• _Task goal_: Filter the data below, keeping only lines that contain "screenshot".

(Stored data entries)
-- Opening Marker --

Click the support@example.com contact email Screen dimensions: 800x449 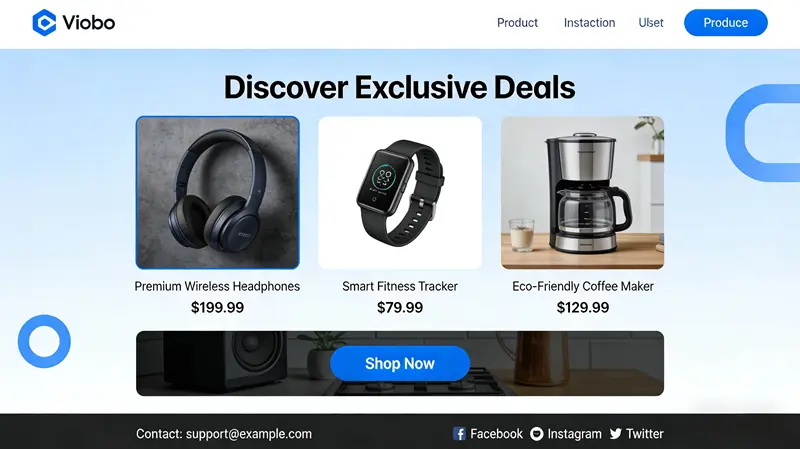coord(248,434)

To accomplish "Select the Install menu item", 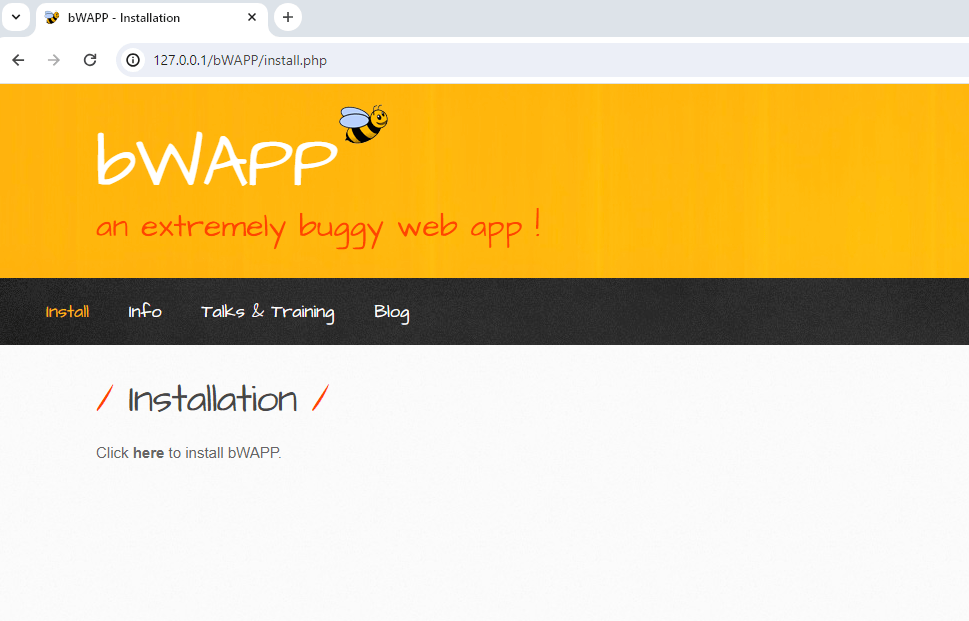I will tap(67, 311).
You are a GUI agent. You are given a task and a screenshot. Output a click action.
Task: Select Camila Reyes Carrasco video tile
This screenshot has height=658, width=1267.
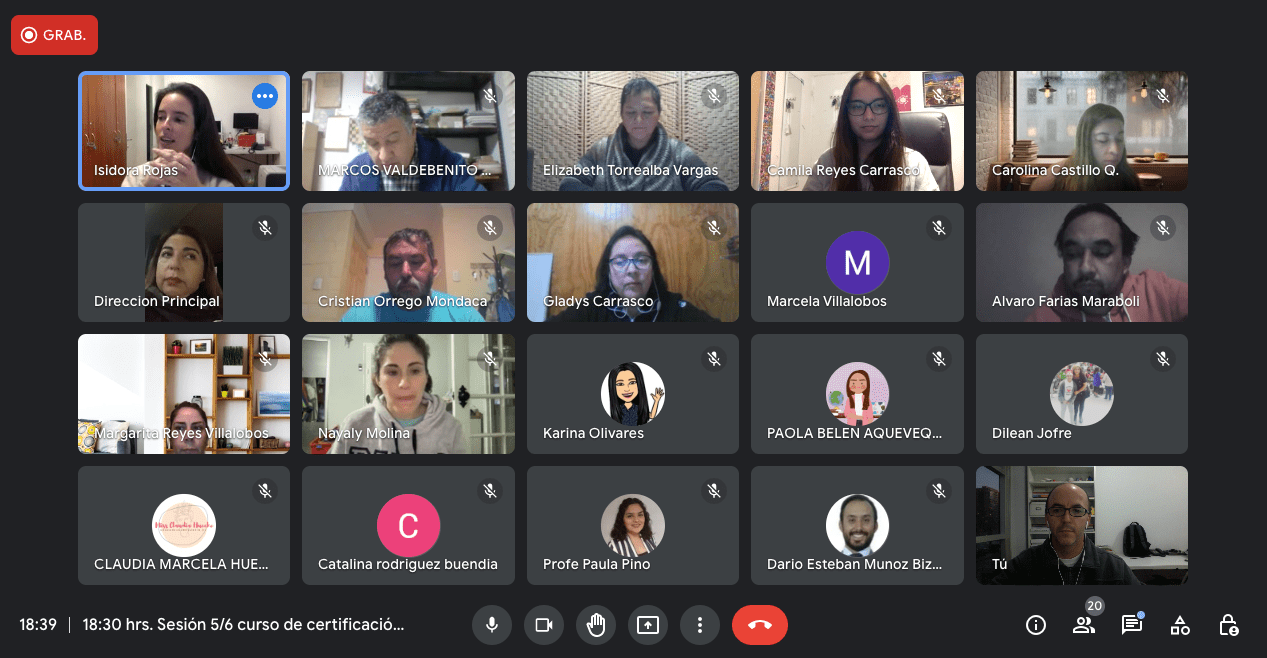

-- Closing Marker --

• _Exercise result_:
You are a GUI agent. You are given a task and a screenshot. Output a click action.
This screenshot has height=658, width=1267.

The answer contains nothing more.